Amy Cuddy, whose TED talk "Your body language shapes who you are" has been seen over 33 million times covers delve into the science of why approach is as important as content in her best selling book "Presence." I highly recommend you give it a read.

2. Can your audiences imagine themselves in your presentations and outreach materials? Do you offer the opportunity for your fans, and fresh audiences alike, to see themselves in your message as you offer them a well thought out solution?

In "9 tips for creating killer product videos" on Vimeo Amy Liu starts off on point #1 Context is King:

“Don’t just show off your slick product, show how it fits in the bigger picture of your customers’ lives. What problem is your product solving? How does it enrich your customers’ lives? Is it inspiring a customer to do more? Is it increasing their overall happiness?”
— Amy Liu

My favorite of the video's she shares is the first one from Fluidstance (and not just because he's an avid bicyclist!).

3. Did you remember the fun - not just the pitch? It doesn't matter what kind of mindful mobility you're promoting - public transit and street design that works for the many rather than the few, an appeal to support a new law or policy, or yes, a bike helmet. Emotion drives action. Emotion drives giving.

While your data and policy might be crucial to prove a point it won't change hearts and minds. Human beings are wired for story. Blend your data and policy together with emotionally engaging stories to create memorable content. Vanessa Chase Lockshin has created a wonderful resource for those of us in the on profit realm who need to learn to do this better with her "Storytelling Non Profit."

Marketing guru Seth Godin recommends you think of every talk you give as a gift. Imagine what could happen if you expanded that to all of your outreach materials?

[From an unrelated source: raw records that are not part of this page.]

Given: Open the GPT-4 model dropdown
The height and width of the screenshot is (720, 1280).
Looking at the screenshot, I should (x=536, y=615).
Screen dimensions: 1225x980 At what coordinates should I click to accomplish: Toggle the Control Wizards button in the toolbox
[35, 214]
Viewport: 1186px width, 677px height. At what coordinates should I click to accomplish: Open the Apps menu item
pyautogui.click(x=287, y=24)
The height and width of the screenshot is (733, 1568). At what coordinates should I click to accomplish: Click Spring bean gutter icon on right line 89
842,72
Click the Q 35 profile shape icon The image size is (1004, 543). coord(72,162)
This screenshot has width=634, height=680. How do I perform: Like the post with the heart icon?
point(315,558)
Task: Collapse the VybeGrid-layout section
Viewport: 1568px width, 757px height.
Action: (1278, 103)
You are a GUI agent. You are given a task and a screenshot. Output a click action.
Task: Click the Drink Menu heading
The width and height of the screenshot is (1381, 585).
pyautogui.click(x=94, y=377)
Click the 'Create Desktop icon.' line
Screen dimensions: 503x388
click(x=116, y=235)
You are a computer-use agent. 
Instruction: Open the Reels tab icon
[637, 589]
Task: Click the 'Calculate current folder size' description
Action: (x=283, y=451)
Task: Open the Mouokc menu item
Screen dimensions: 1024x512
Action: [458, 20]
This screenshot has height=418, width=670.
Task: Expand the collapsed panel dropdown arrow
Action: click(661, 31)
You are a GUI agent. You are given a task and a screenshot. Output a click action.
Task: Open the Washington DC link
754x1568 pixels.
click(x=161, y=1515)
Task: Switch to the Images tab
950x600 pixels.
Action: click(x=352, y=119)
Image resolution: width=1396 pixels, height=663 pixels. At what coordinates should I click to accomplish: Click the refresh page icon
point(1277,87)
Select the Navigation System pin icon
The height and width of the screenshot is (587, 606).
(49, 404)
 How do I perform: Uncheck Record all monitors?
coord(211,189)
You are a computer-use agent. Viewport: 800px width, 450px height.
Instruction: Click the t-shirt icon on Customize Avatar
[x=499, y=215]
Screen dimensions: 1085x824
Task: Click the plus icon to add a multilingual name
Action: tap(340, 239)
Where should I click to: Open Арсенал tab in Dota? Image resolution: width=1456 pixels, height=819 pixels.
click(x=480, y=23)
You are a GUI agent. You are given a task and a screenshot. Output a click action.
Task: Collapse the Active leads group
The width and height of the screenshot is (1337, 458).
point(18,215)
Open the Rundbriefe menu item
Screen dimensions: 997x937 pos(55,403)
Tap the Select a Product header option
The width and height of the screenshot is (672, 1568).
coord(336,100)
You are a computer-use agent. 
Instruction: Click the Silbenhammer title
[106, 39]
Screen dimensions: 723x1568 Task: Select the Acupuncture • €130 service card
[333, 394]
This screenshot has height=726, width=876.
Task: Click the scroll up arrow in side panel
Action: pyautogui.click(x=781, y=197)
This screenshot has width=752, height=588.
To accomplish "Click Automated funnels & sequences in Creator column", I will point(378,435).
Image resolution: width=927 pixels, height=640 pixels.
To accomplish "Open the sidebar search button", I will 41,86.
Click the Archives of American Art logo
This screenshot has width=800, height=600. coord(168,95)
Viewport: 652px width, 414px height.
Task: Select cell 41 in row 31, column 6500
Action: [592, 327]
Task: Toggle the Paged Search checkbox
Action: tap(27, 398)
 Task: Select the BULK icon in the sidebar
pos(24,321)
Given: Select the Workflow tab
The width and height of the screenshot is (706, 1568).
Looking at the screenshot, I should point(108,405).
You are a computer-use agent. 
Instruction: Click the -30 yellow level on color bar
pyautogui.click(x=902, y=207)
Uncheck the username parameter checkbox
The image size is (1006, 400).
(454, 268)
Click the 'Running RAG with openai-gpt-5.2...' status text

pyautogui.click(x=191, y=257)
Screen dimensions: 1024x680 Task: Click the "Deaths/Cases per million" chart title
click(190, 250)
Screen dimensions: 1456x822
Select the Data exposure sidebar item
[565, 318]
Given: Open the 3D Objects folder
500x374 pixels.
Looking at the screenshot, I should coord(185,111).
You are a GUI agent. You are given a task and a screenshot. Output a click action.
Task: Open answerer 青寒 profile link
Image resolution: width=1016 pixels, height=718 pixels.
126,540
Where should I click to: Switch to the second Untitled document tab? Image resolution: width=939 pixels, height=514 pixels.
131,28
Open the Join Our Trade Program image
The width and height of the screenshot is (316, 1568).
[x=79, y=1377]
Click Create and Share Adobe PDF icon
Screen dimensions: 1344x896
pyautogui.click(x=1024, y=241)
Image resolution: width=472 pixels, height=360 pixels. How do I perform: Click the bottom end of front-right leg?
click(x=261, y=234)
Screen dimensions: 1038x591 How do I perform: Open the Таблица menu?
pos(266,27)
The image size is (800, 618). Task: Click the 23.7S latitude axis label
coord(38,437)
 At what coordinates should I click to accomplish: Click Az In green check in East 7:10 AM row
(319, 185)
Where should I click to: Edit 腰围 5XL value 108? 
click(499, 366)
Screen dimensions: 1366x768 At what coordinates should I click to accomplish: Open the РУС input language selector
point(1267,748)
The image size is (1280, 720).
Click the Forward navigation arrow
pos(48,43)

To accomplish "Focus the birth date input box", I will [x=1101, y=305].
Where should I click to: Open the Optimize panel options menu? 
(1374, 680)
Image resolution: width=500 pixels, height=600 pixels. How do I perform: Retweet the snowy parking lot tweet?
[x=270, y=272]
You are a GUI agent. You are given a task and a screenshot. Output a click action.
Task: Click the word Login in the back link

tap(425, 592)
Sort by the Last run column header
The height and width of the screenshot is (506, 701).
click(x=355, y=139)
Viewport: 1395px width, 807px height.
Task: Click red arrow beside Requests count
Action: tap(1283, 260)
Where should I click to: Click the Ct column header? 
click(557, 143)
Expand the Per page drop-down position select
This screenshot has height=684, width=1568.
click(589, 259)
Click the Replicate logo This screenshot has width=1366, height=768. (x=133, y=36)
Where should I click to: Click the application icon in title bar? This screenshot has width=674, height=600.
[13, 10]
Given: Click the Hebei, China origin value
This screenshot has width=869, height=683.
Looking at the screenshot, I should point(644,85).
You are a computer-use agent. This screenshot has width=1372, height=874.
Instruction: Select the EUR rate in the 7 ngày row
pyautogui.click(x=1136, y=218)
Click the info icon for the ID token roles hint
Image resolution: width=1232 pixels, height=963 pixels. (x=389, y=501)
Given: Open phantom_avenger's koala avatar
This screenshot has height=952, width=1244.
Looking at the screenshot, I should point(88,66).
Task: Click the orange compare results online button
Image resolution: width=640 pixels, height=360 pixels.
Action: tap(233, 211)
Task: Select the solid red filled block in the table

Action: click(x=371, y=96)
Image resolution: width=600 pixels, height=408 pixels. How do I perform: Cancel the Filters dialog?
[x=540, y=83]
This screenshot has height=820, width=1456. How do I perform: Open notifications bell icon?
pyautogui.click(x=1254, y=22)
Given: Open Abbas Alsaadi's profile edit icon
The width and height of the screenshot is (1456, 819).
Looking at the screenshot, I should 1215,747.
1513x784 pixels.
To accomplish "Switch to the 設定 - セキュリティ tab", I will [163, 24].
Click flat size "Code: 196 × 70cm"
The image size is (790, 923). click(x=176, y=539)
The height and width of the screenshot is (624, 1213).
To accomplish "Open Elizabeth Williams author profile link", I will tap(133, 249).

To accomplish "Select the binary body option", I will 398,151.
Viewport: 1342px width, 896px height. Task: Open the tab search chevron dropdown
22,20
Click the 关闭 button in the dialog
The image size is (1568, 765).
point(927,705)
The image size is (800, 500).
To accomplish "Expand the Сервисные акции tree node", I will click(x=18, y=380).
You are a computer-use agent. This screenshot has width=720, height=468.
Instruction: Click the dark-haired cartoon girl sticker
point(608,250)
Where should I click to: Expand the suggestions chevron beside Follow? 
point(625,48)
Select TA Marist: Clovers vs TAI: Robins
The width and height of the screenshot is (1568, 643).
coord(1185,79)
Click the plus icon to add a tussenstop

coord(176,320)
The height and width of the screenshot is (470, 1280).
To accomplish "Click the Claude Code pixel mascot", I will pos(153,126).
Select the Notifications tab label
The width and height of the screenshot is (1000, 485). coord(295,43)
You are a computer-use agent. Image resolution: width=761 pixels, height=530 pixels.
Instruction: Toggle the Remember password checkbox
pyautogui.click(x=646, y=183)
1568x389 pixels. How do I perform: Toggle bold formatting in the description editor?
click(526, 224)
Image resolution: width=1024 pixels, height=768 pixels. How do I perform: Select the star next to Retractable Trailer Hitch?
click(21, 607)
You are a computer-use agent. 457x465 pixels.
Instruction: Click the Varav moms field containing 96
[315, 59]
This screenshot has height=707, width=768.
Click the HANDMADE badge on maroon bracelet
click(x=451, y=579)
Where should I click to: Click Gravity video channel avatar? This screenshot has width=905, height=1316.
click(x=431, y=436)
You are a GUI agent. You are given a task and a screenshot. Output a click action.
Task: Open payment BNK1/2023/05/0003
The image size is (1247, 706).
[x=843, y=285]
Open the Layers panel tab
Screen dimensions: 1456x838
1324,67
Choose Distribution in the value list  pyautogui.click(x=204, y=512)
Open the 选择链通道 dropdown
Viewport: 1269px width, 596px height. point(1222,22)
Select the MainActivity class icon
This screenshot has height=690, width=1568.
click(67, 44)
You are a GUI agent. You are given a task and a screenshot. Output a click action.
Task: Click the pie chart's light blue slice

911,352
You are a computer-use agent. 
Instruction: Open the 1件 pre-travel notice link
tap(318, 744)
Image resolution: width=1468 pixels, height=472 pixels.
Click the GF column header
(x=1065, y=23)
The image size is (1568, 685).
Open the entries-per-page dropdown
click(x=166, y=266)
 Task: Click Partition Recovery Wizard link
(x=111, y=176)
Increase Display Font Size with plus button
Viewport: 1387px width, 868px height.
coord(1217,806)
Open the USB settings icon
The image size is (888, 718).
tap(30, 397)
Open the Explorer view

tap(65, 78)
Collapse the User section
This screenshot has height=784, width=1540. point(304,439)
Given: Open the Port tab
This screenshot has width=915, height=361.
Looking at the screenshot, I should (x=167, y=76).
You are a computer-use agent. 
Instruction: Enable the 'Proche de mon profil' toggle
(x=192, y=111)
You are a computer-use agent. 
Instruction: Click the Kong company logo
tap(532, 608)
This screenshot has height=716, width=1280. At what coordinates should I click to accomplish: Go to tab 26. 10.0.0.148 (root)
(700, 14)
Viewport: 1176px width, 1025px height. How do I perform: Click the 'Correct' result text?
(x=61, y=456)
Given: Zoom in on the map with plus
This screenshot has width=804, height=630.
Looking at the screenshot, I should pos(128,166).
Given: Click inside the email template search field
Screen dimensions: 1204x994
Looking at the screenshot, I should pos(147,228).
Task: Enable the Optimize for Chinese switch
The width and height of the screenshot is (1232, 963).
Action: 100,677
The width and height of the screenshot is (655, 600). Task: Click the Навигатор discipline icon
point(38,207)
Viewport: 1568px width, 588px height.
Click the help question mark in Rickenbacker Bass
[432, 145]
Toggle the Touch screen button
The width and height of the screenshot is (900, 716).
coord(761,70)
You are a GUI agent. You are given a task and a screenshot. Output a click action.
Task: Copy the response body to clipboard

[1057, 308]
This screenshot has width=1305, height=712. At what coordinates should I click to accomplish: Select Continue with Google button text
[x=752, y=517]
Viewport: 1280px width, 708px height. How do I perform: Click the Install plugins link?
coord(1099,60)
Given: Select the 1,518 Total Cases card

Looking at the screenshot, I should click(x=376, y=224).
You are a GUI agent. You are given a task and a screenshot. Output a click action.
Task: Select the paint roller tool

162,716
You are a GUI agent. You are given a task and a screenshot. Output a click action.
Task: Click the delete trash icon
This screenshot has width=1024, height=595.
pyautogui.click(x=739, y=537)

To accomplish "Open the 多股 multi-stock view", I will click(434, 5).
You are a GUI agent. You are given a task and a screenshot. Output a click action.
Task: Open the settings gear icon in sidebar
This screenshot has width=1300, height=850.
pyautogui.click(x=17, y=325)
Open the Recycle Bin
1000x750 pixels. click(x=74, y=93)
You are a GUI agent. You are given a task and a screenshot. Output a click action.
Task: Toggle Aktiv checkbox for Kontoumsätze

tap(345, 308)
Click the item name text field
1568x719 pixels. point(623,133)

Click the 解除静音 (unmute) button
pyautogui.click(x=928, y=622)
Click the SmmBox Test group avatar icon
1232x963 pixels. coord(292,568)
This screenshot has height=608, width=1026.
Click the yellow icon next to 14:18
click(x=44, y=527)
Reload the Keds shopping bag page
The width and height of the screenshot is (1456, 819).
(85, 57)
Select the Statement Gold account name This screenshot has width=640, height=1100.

How would that change the flavor and tone?

Ready to take an important step to improve your audience appeal? Coschedule, the editorial calendar software, shares more on the value of emotional headlines and offers a free "headline" analysis service.

Looking for more helpful storytelling, communications, and media outreach tips for growing more mindful mobility? You might also like these:

About Melissa

Melissa is the Media Director for the California Bicycle Coalition and Director of She is a writer, media relations specialist and active living advocate. Her mission is to share the power of artistry and personally engaging storytelling to inspire. Melissa has placed the Pedal Love initiative, its creative team, events and CalBike in local, regional, statewide and national news outlets such as the Associated Press, Bicycling Magazine, KABC News, KCRW, KPCC, Los Angeles Magazine, the Los Angeles Times, Momentum Magazine, the Sacramento Bee, the San Francisco Chronicle, Texas Standard and more.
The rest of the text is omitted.